Setelah Dupak Bangunsari, Pemkot Surabaya menutup lokalisasi Klakah Rejo dan Moroseneng di Kecamatan Benowo dan Tambak Asri di Kecamatan Krembangan pada 2013. Kini giliran Dolly dan Jarak yang bakal ditutup pada Rabu besok malam.
Dikemanakan Mereka?
Walikota Risma sadar, langkahnya akan mengundang kontroversi lantaran berhubungan dengan kehidupan khalayak banyak. Pihaknya telah menyiapkan sejumlah ramuan solusi yang dinilainya manjur mengobati penyakit masyarakat itu. Di antaranya ialah dengan merekrut mereka menjadi Linmas atau Satpol PP.

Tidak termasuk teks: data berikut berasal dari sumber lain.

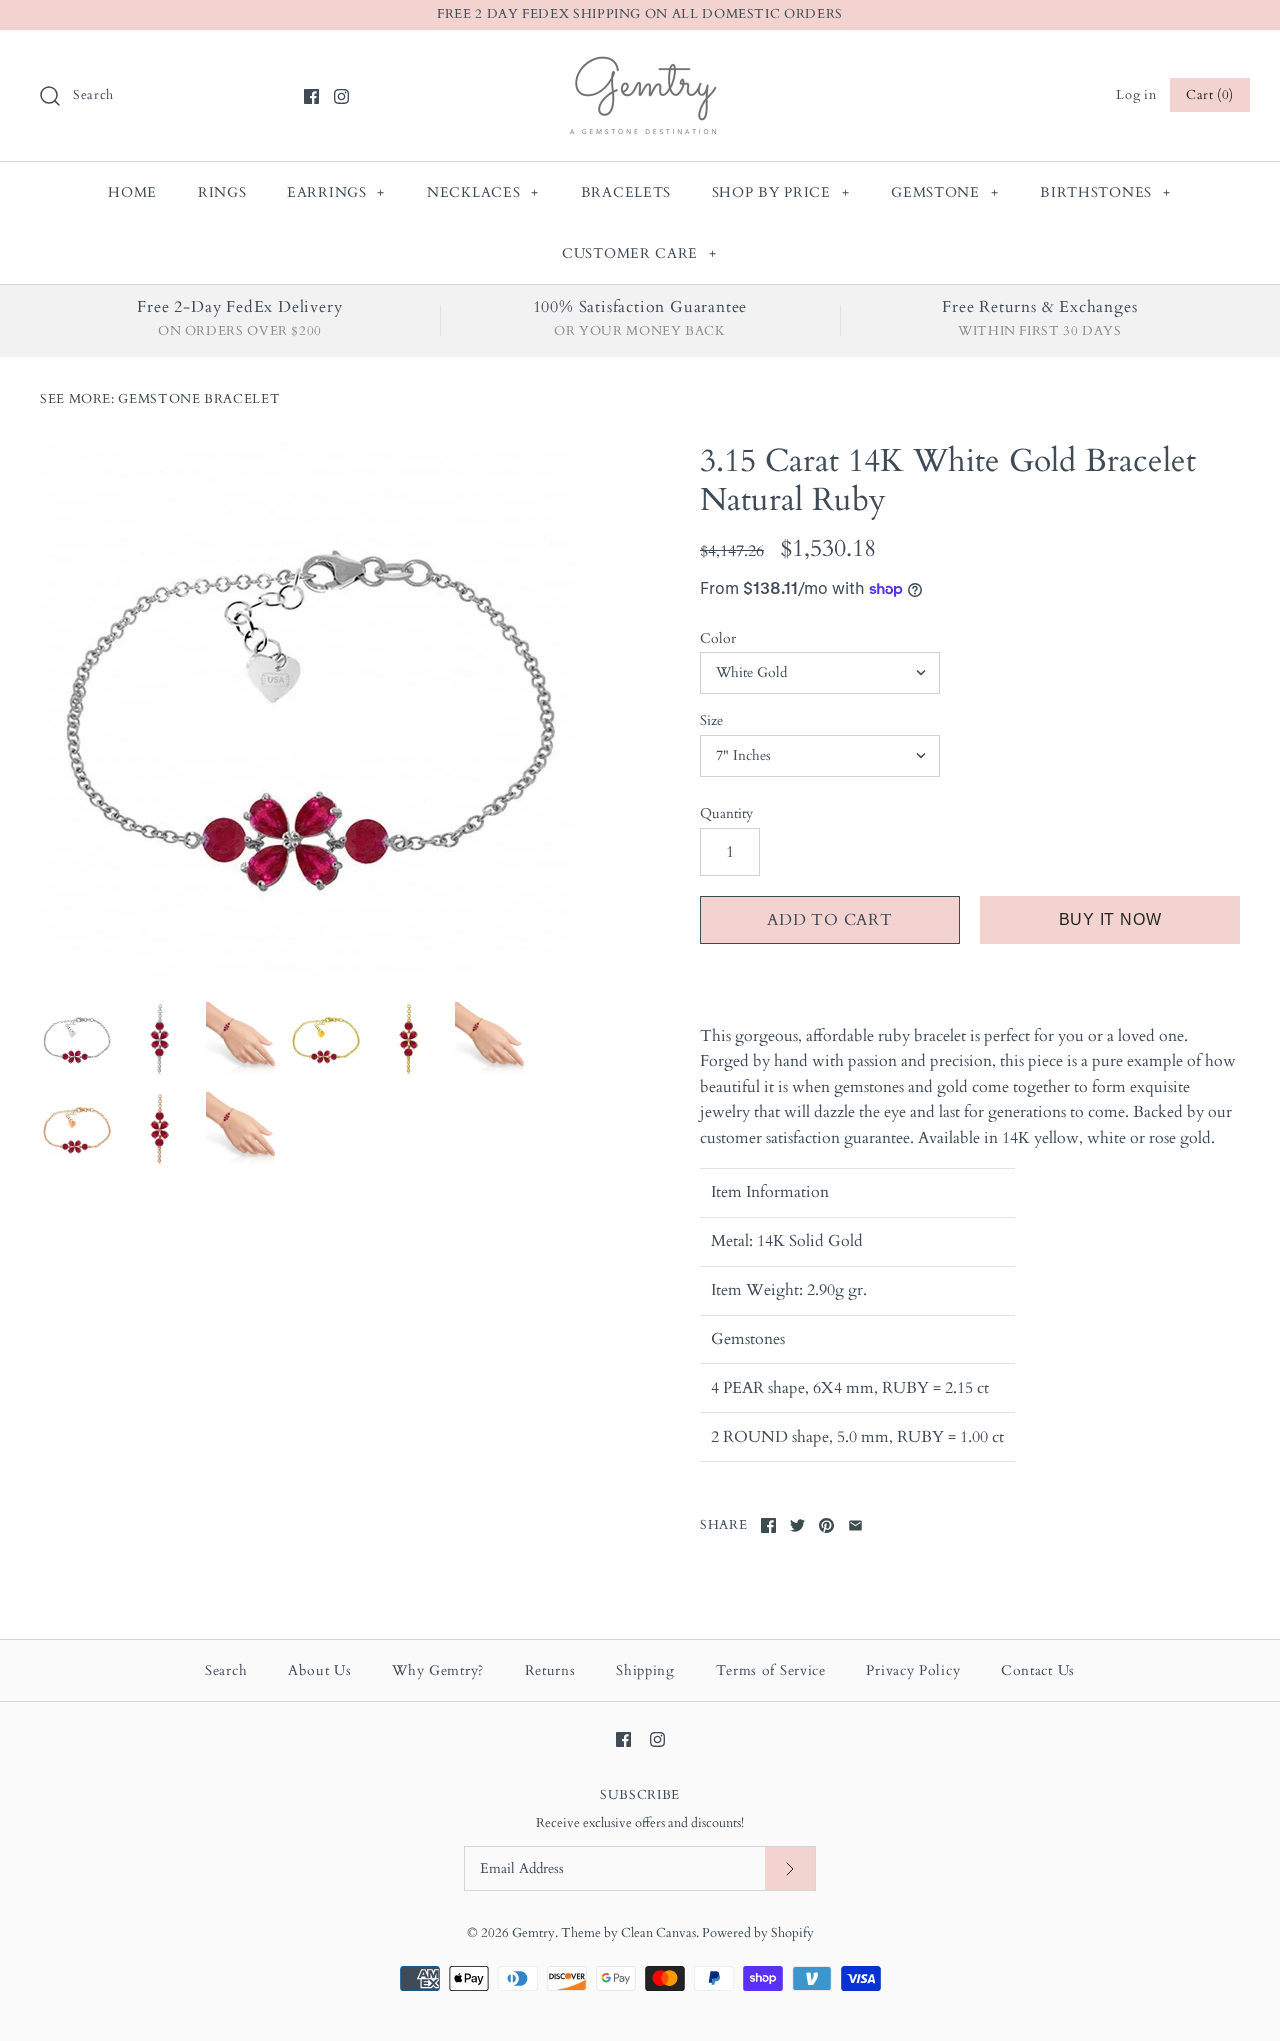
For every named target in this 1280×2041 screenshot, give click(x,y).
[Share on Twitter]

"Mereka kita dekati dan minta macam-macam. Ya kita setujui karena itu mungkin upaya mereka untuk lepas dari jeratan lokalisasi," tutur Risma di ruang kerjanya, Surabaya, Rabu 14 Mei 2014 lalu.
Risma menambahkan, permintaan menjadi Linmas dan Satpol PP itu akan disanggupi jika warga memenuhi persyaratan institusi tersebut. Selain itu, ada juga yang minta dibantu buka usaha seperti membuka warung serta bikin usaha laundry.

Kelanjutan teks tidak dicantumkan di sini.